May 30, 2019 – Every state now offers Medicaid reimbursement for some real-time virtual visits, according to the latest analysis of state telehealth and telemedicine laws and reimbursement policies by the Center for Connected Health Policy.
The challenge, as always, lies in finding out what state covers what services, as well as when, where, how and why.
CCHP’s Spring 2019 report on connected care guidelines and coverage highlight the advances that are being made in telehealth and telemedicine adoption at the state level, while also pointing out that each state follows its own path. So while Massachusetts might be commended for allowing some Medicaid coverage for telemental health services – becoming the last state to cross the virtual visit threshold – the commonwealth is also far down on the list for telehealth-friendly policies.

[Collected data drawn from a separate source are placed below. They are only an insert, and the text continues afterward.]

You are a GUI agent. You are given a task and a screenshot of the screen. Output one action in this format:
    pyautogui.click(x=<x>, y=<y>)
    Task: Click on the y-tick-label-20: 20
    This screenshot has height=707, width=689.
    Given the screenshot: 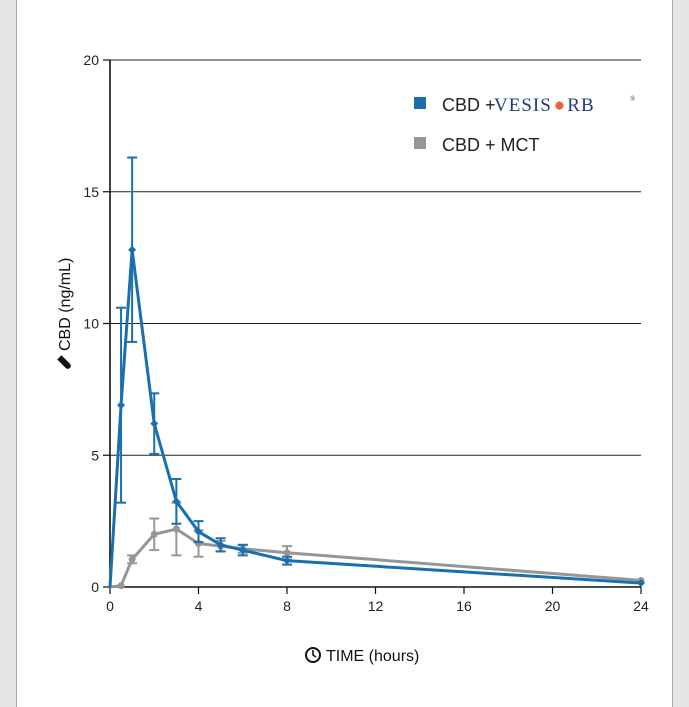 What is the action you would take?
    pyautogui.click(x=91, y=60)
    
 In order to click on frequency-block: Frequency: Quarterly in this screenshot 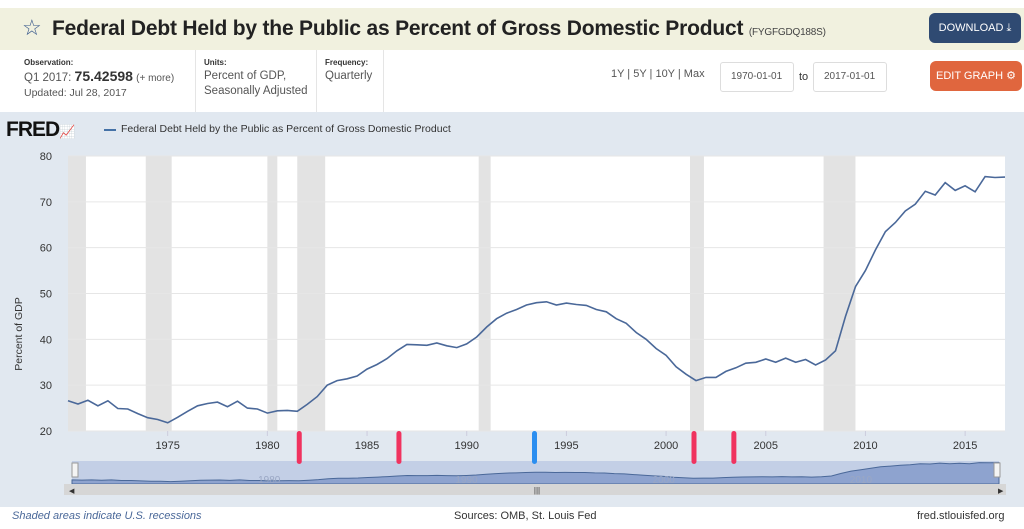, I will do `click(348, 71)`.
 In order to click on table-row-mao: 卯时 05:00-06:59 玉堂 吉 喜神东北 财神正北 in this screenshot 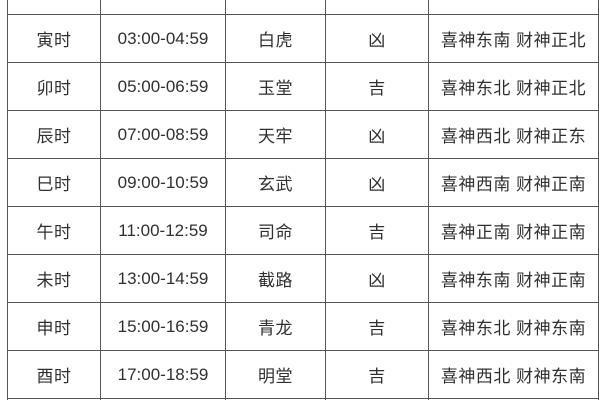, I will do `click(304, 87)`.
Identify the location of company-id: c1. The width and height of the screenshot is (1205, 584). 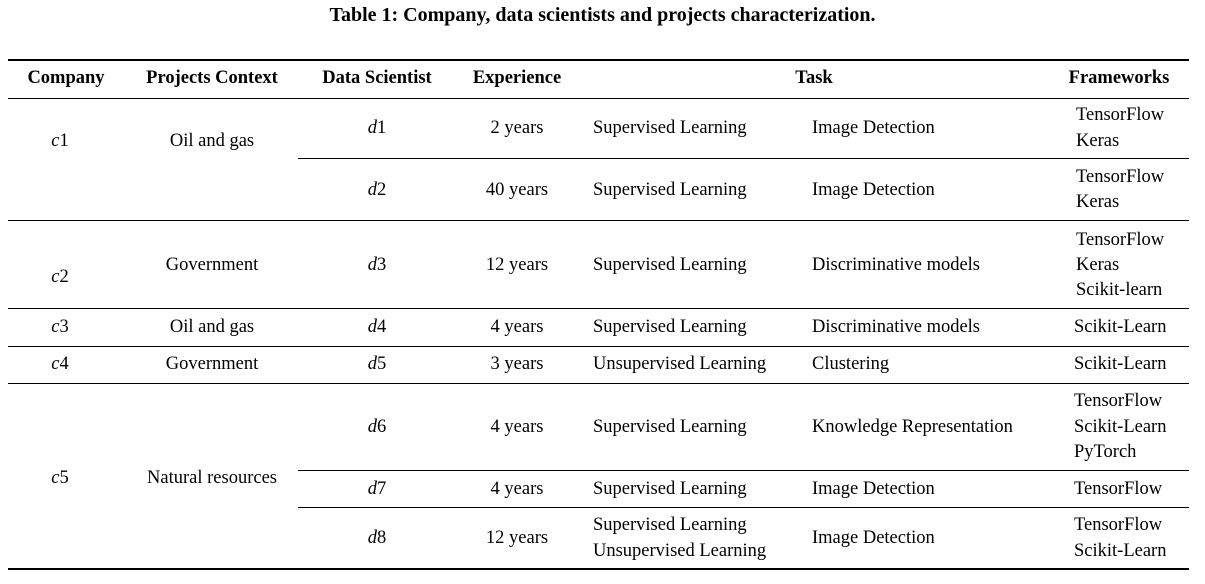
(60, 141).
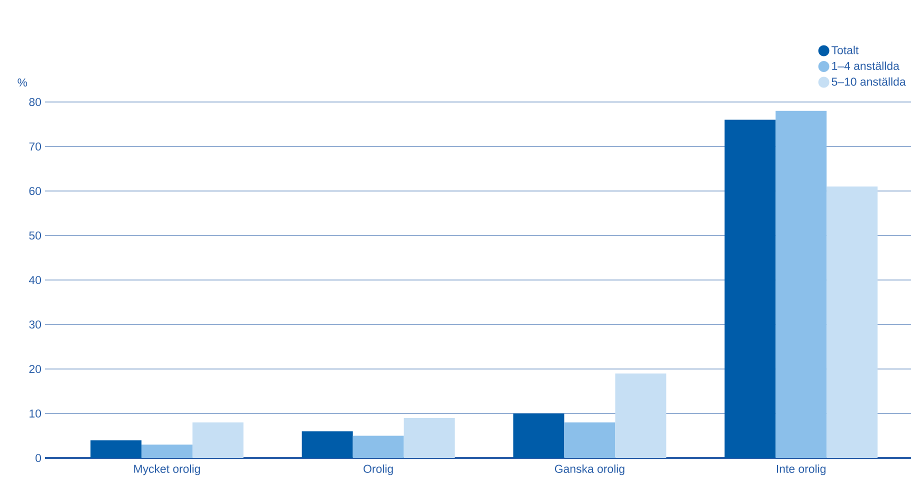 Image resolution: width=911 pixels, height=492 pixels. Describe the element at coordinates (36, 324) in the screenshot. I see `y-tick-label: 30` at that location.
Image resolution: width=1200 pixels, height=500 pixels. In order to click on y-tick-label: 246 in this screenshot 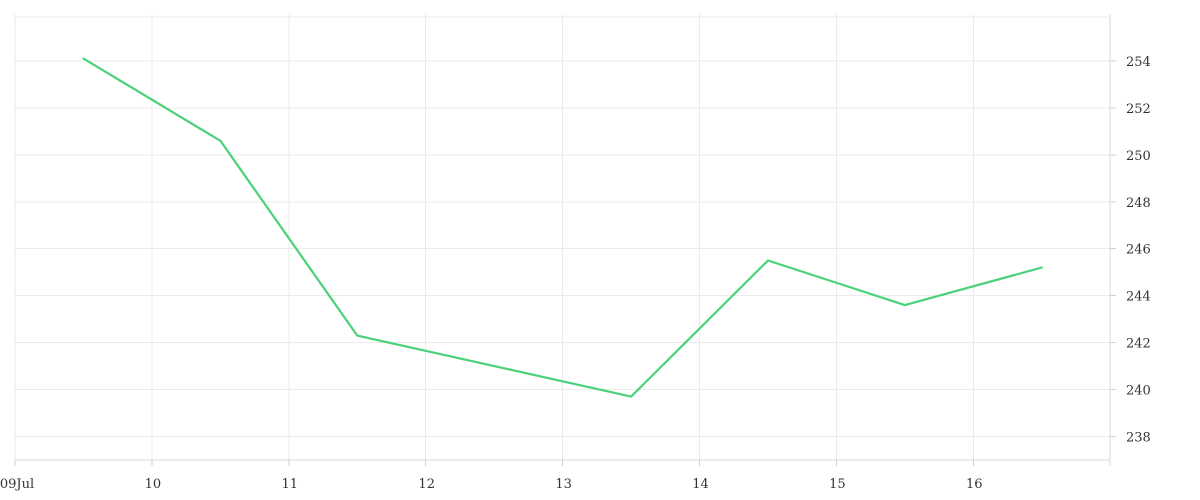, I will do `click(1138, 250)`.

“No two states are alike in how telehealth is defined and regulated,” the report, overseen by Executive Director Mei Wa Kwong, JD, notes. “While there are some similarities in language, perhaps indicating states may have utilized existing verbiage from other states, noticeable differences exist. These differences are to be expected, given that each state defines its Medicaid policy parameters, but it also creates a confusing environment for telehealth participants to navigate, particularly when a health system or practitioner provides health care services in multiple states.”
“In most cases, states have moved away from duplicating Medicare’s restrictive telehealth policy, with some reimbursing a wide range of practitioners and services, with little to no restrictions<’ it adds.

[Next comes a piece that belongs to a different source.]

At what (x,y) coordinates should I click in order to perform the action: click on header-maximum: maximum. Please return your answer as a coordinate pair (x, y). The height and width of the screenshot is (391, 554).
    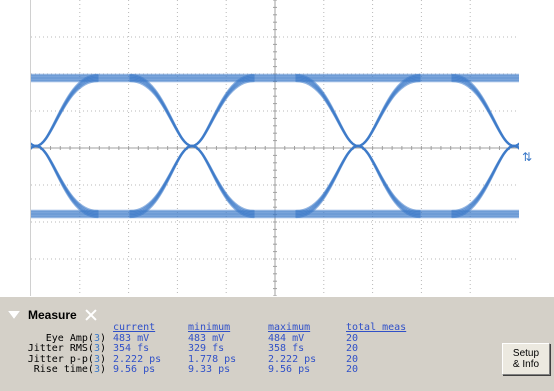
    Looking at the image, I should click on (290, 328).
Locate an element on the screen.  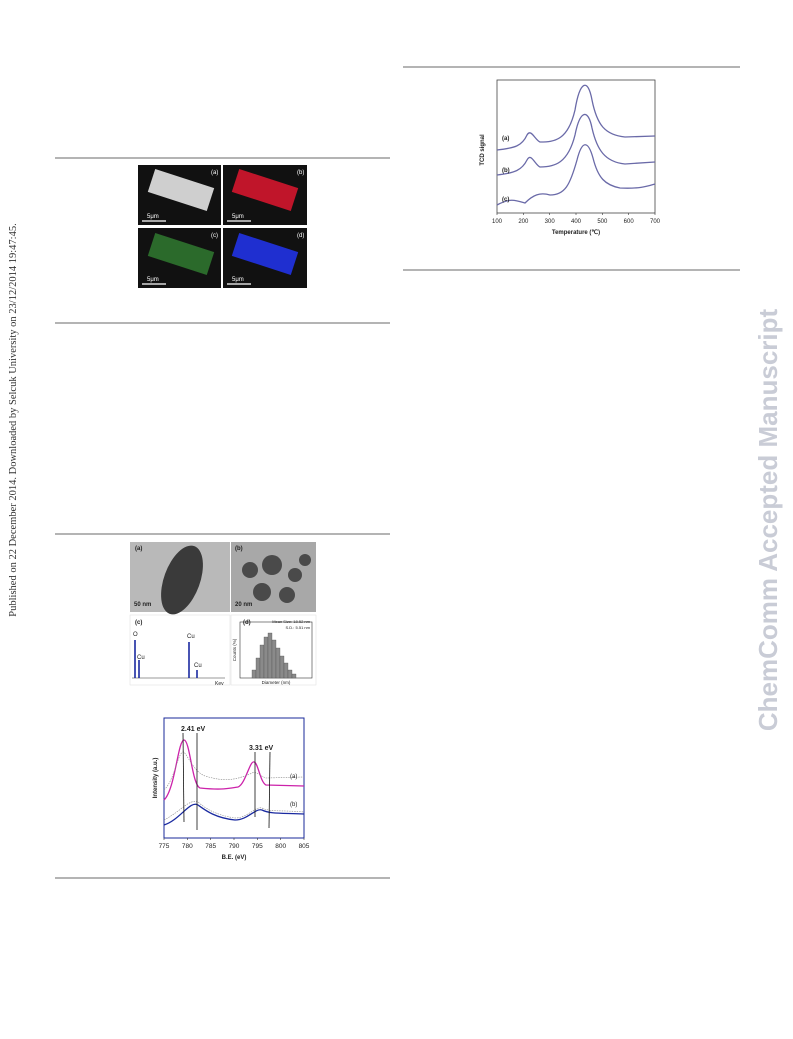
mapping-figure: (a) (b) (c) (d) 5μm 5μm 5μm 5μm is located at coordinates (222, 226).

According to the CCHP, the most common action taken by states since the last report was issued in fall 2018 is to join the Interstate Medical Licensure Compact. The IMLC, which saw its membership jump from 15 to 29 states and the District of Columbia, creates a streamlined process for applying for a medical license in multiple states, thus enabling doctors to expand their reach through telemedicine and telehealth.

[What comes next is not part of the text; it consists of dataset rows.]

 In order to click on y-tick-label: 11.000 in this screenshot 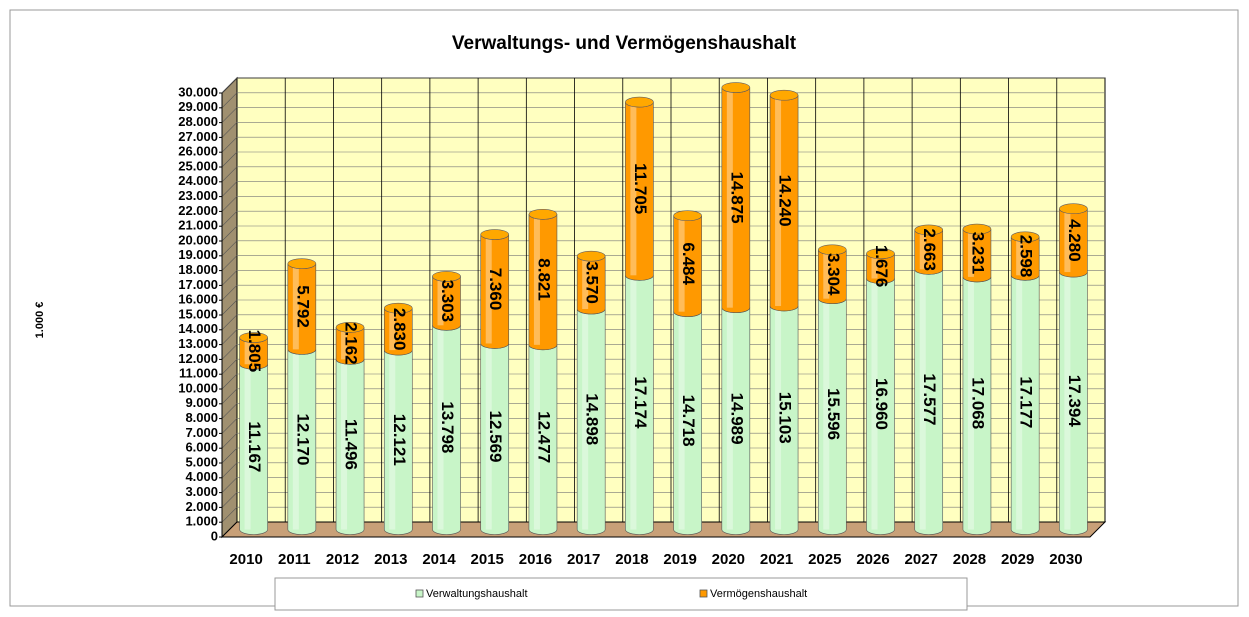, I will do `click(198, 374)`.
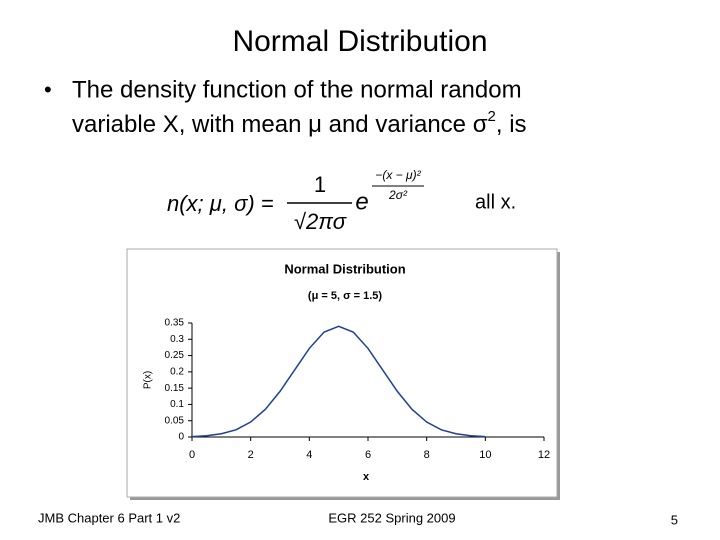  I want to click on formula-numerator: 1, so click(320, 184).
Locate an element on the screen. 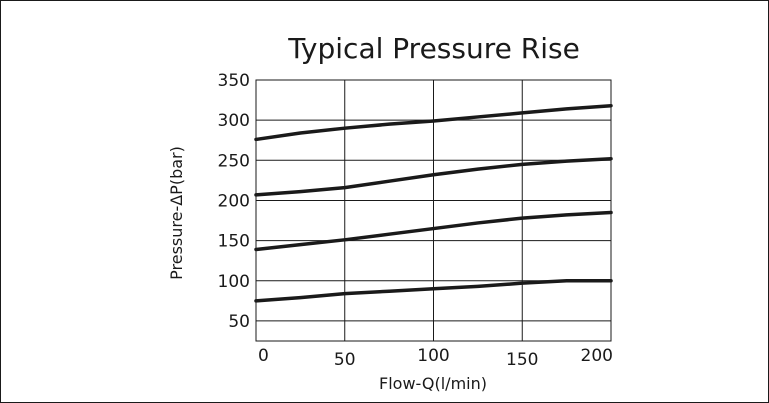 The height and width of the screenshot is (403, 769). x-tick-label: 100 is located at coordinates (433, 356).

Aside from the expansion of video-based telemedicine coverage, the CCHP identified three other significant trends in its 420-page report:
Among other notable trends, according to the CCHP, are the inclusion of the home and schools as eligible originating sites for telehealth programs, and the identification of teledentistry and substance abuse disorder (SUD) services as specialty care services qualifying for Medicaid and/or private payer reimbursement.